American Sign Language Recognition in Game Development for Deaf Children

Summary
The authors of this paper created CopyCat, an American Sign Language game, which uses gesture recognition to help young deaf children learn sign language. One of the main problems in this area is continuous, user independent sign language recognition in classroom settings. They implemented a Wizard of Oz version of CopyCat and collected data from deaf children who used the system. They attempted to overcome the problems in continuous signing, such as clothing and skin tone differences and changes in illumination in the classroom. The dataset consisted of 541 phrase samples and 1959 individual sign samples.

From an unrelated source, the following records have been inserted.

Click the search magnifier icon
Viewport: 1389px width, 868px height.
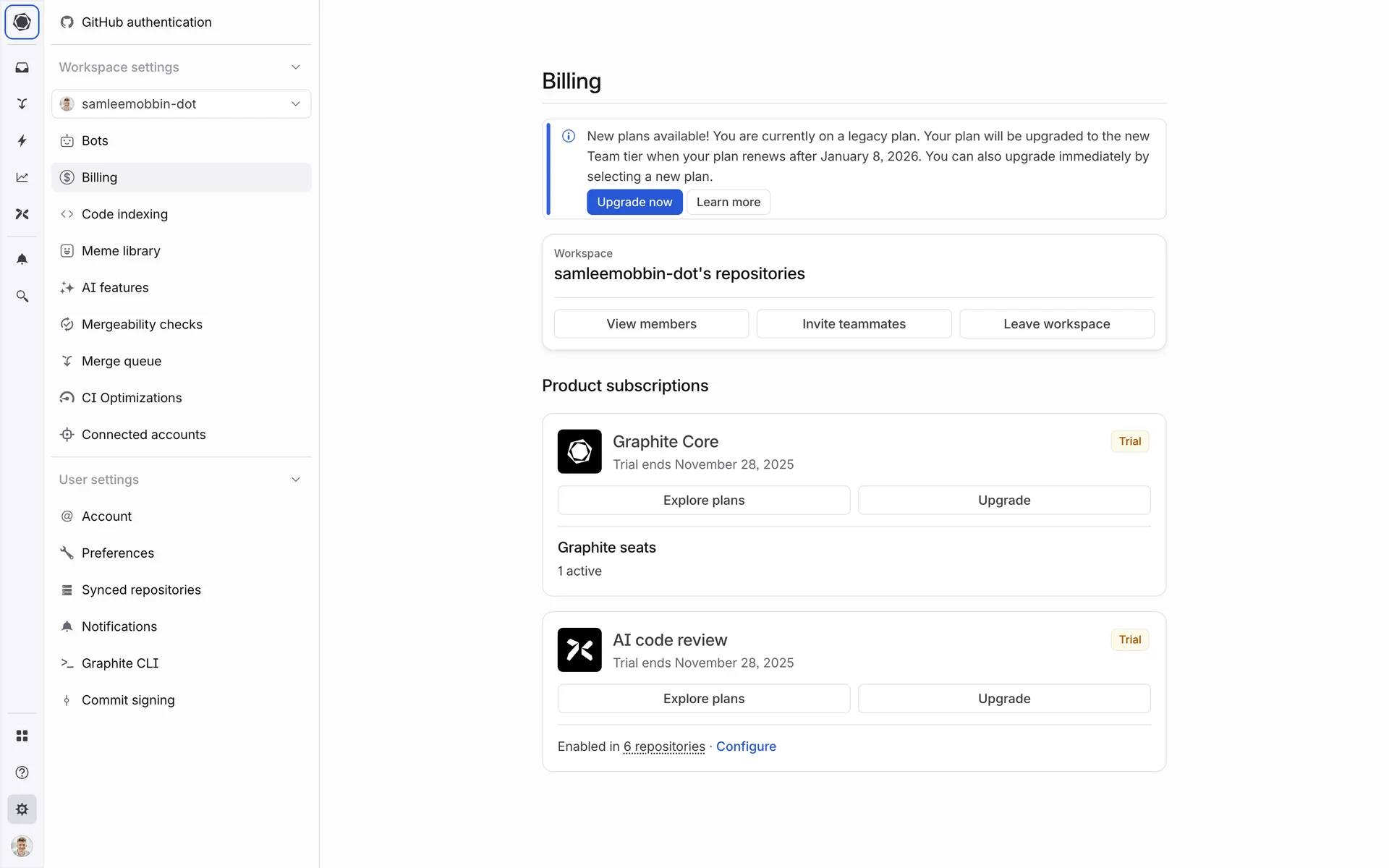point(22,296)
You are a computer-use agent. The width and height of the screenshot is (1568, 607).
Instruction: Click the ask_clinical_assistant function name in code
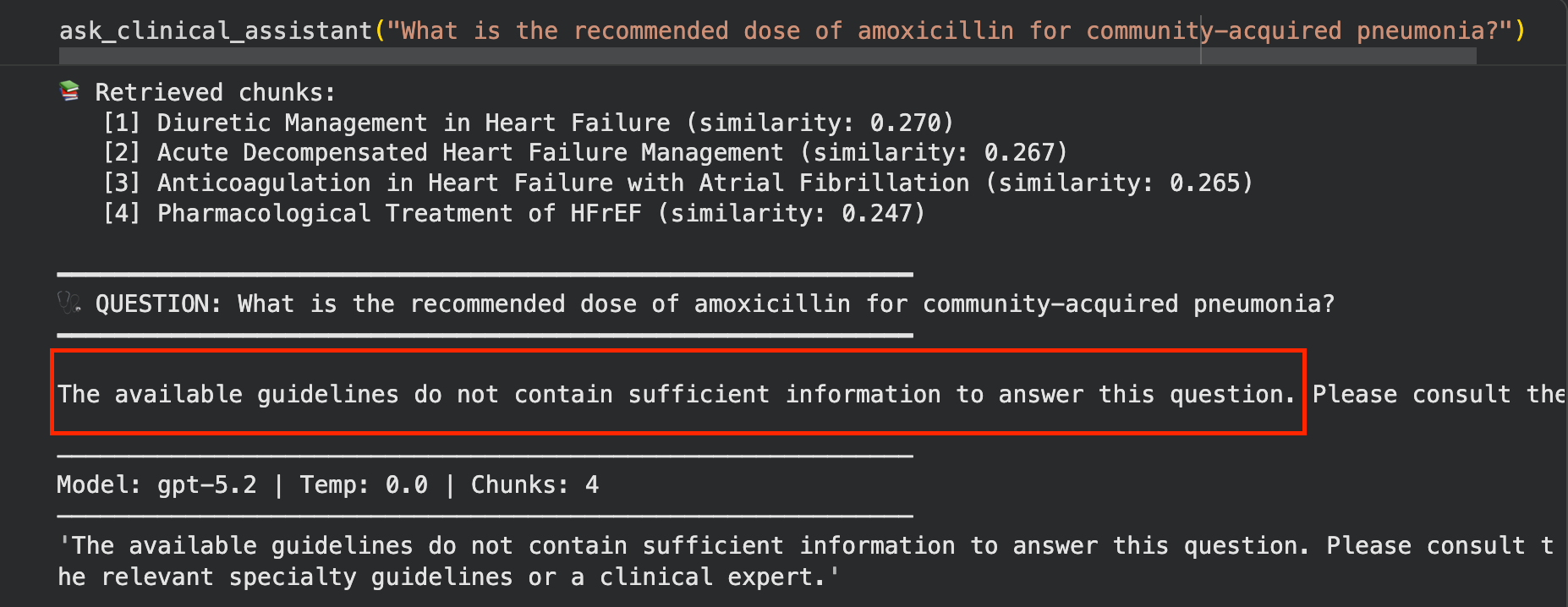click(x=216, y=31)
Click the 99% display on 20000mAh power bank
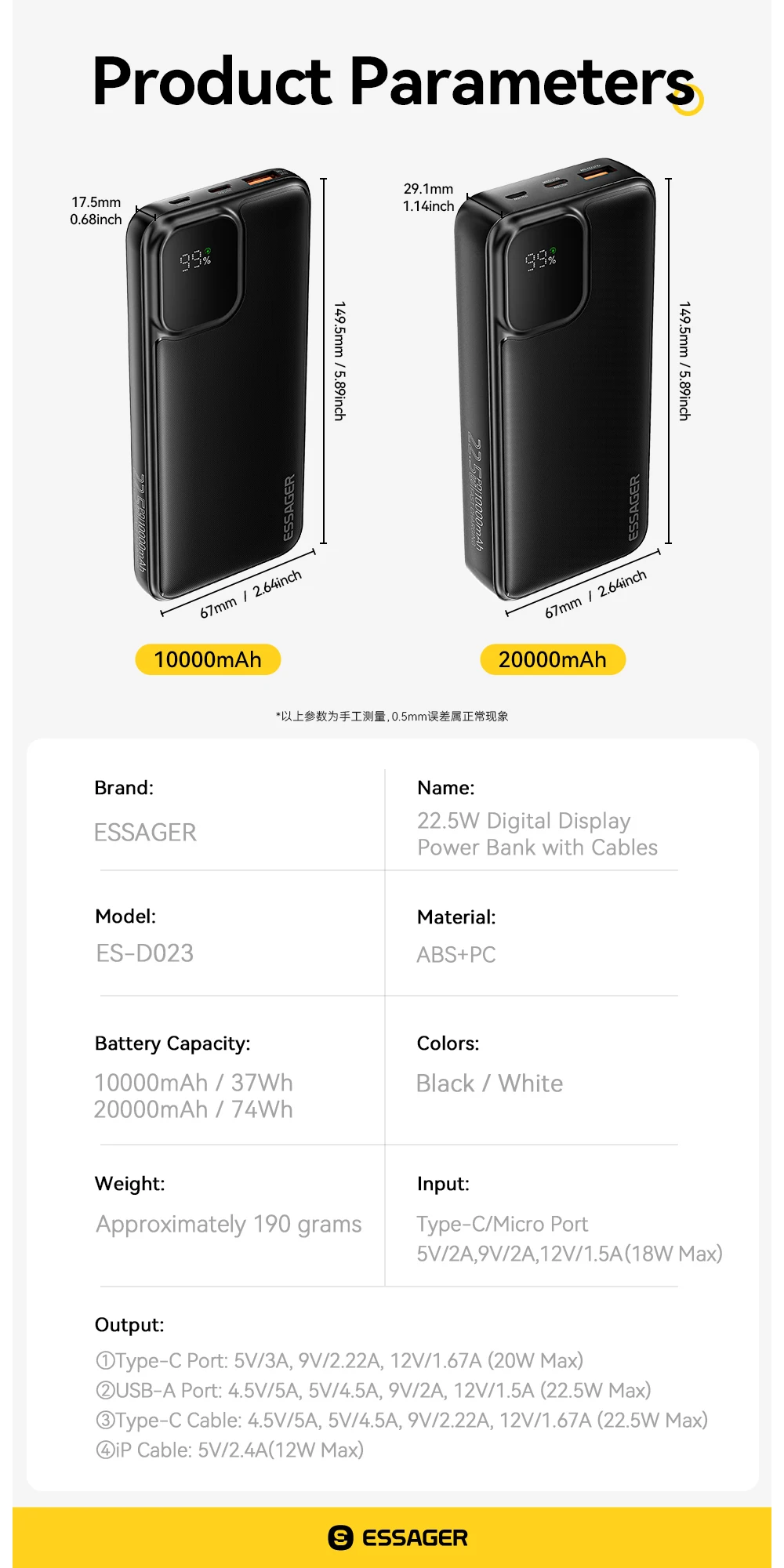Viewport: 784px width, 1568px height. pyautogui.click(x=540, y=259)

Their solution used color histogram adaptation for hand segmentation and tracking. The children would wear colored gloves with wireless accelerometers. Both data is used to train hidden Markov models for recognition. The game is interactive. It has tutorial videos to demonstrate the correct signs, live video, and an animated character mimicking what the child is doing. They evaluated the result using the leave-one-out technique, by iterating through each child and removing him from the data set, training the data on the four other children, and testing it on the remaining child's data. They achieved between 73 to 92% accuracy.

Commentary
I think this is a great application for the research area. It is helpful to teach deaf children how to do sign language, especially if their parents aren't fluent in it as well. I think future work will improve on the interface and allow the programmers to get away from the Wizard. Also, the dataset was filtered out to include only the clear signs. In everyday use, that would not be possible. Also, the software needs to deal with individuality in signs. Not everyone would do the signs the exact same way. There are always variations. Overall, though, I enjoyed this paper. A very useful application for HCI.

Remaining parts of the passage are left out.